(Text under study Opens)

Jeanette Brill (June 15, 1888 – March 30, 1964) was a Jewish-American lawyer and magistrate from Brooklyn. She was the first woman to serve as Deputy Attorney General of New York and the first woman magistrate in Brooklyn.
Brill was born on June 15, 1888, in New York City, New York, the son of Samuel Goodman and Sarah Pavelski.[1]
Brill was born and raised in the Lower East Side, where she attended a commercial school. She taught at the Manhattan Preparatory School during the day while attending classes at night to receive a Regent's diploma. She then went to Brooklyn Law School while still teaching. She graduated from there in 1908, and in 1910 he was admitted to the bar.[2] One of her first cases involved a poor black woman she saved from the death penalty, making her the first woman lawyer in New York to plead in a first degree murder case.[3]
At one point, Brill worked in the law office of former Brooklyn County Court Judge Charles J. McDermott. She sought to secure jury service for women and a law to safeguard the marriage of young people. By 1923, she was one of the best-known women lawyers in Brooklyn, serving as president of the Brooklyn Woman's Bar Association, a founder and president of the Albany Heights Community Service League, and vice-president of the Madison Club. In July 1923, New York Attorney General Carl Sherman appointed her Deputy Attorney General and assigned to the Labor Department in Manhattan to assist in the prosecution of labor law violations. She was endorsed for the position by Brooklyn political boss John H. McCooey and McCooey's 18th Assembly District co-leader Sallie McRee Minsterer.[4] She was the first woman to serve as Deputy Attorney General.[5] She retired in the end of 1924, after which she resumed her law practice.[6]
In May 1929, Mayor Jimmy Walker appointed Brill City Magistrate to fill a vacancy caused by the death of Louis H. Reynolds. She was the second woman Magistrate in New York, the first being Jean H. Norris,[7] and the first woman Magistrate in Brooklyn. John H. McCooey recommended her for that position. Nearly a thousand people attended her induction ceremony in June 1929 at the Flatbush Magistrate's Court.[8] In May 1931, Mayor Walker reappointed her Magistrate for a full ten-year term.[9] In April 1940, she sat in the Manhattan Court of Special Sessions for two weeks, making her the first woman to sit in that court and the second woman to sit in the Court of Special Sessions.[10] In May 1941, Mayor Fiorello La Guardia didn't reappoint her Magistrate and made her temporary justice of the Court of Domestic Relations while Justice Jane M. Bolin was on maternity leave.[11] In May 1943, Mayor La Guardia appointed her assistant corporation counsel in the Queens Family Court. By then, she served on the bench for a total of twelve years, longer than any woman jurist in New York City at the time.[12]
While on the bench, Brill was a strong supporter of the Adolescent Court in Brooklyn, which was established in 1935 as a social experiment for people between the ages of sixteen and eighteen. She and E. George Payne wrote a book on her experience with the Adolescent Court in 1938 called The Adolescent Court and Crime Prevention. While serving as Magistrate during the day, she spent her nights studying at the New York University School of Education and received a B.S. in psychology and sociology from there in 1938. She returned to her law practice after leaving the bench. Active in Democratic politics, she served as president of the Madison Democratic Club in Brooklyn and as a campaign manager for congresswoman Edna F. Kelly. In the 1930s, she founded Camp Kinni Kinnic for girls in Poultney, Vermont, and ran the camp with her son for over thirty years as camp director. In 1960, she became the first woman to receive a 50-year commemoration certificate from the Brooklyn Bar Association.

(Text under study Closes)
(Given material Opens)

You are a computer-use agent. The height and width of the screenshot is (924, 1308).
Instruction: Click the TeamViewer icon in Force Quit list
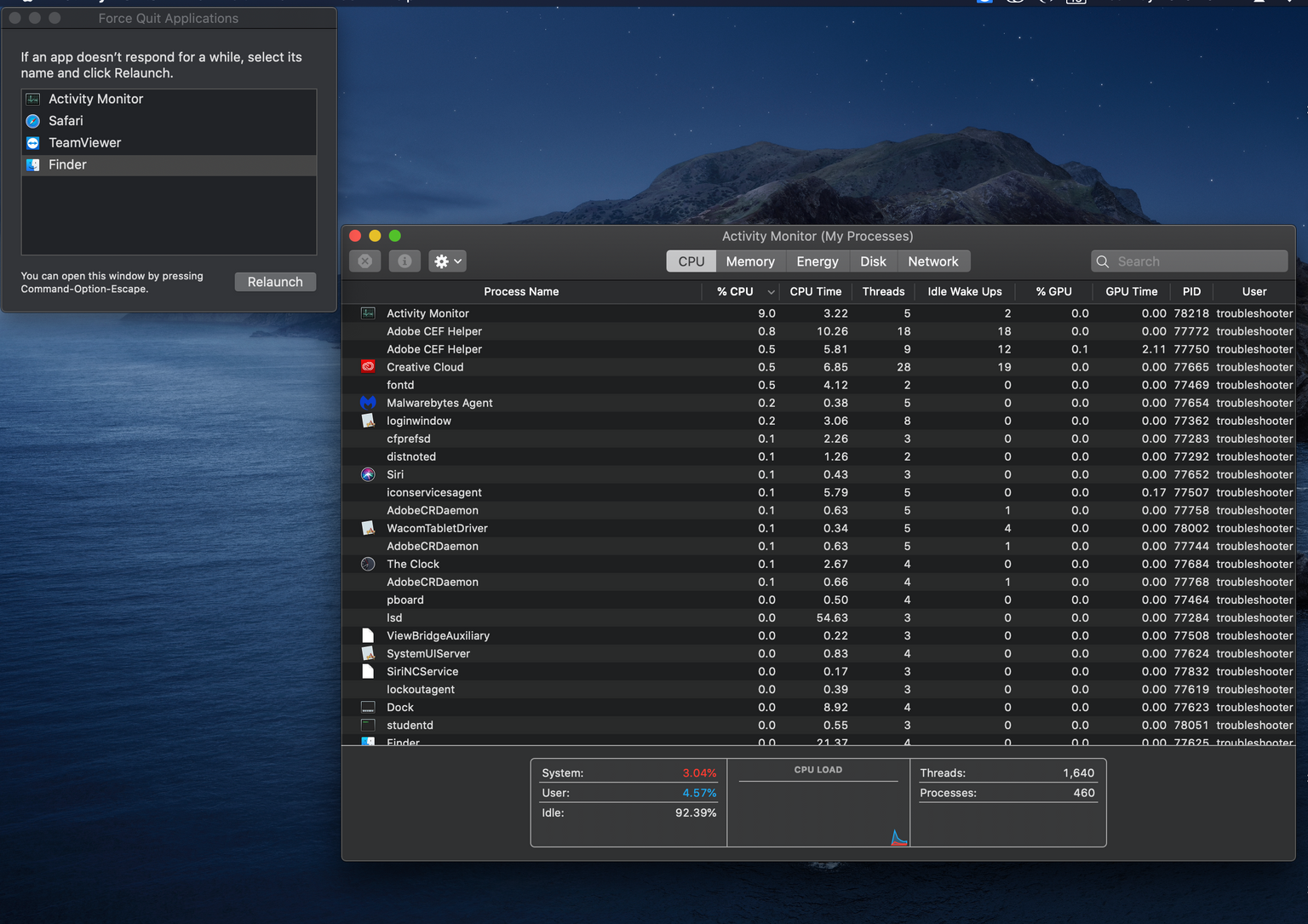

(Given material Closes)

*Task brief*. Pull out the part of the Jeanette Brill text above that runs from "Jeanette Brill (June" to "York and the first woman magistrate in Brooklyn.", and reproduce it word for word.

*Answer to the exercise*.
Jeanette Brill (June 15, 1888 – March 30, 1964) was a Jewish-American lawyer and magistrate from Brooklyn. She was the first woman to serve as Deputy Attorney General of New York and the first woman magistrate in Brooklyn.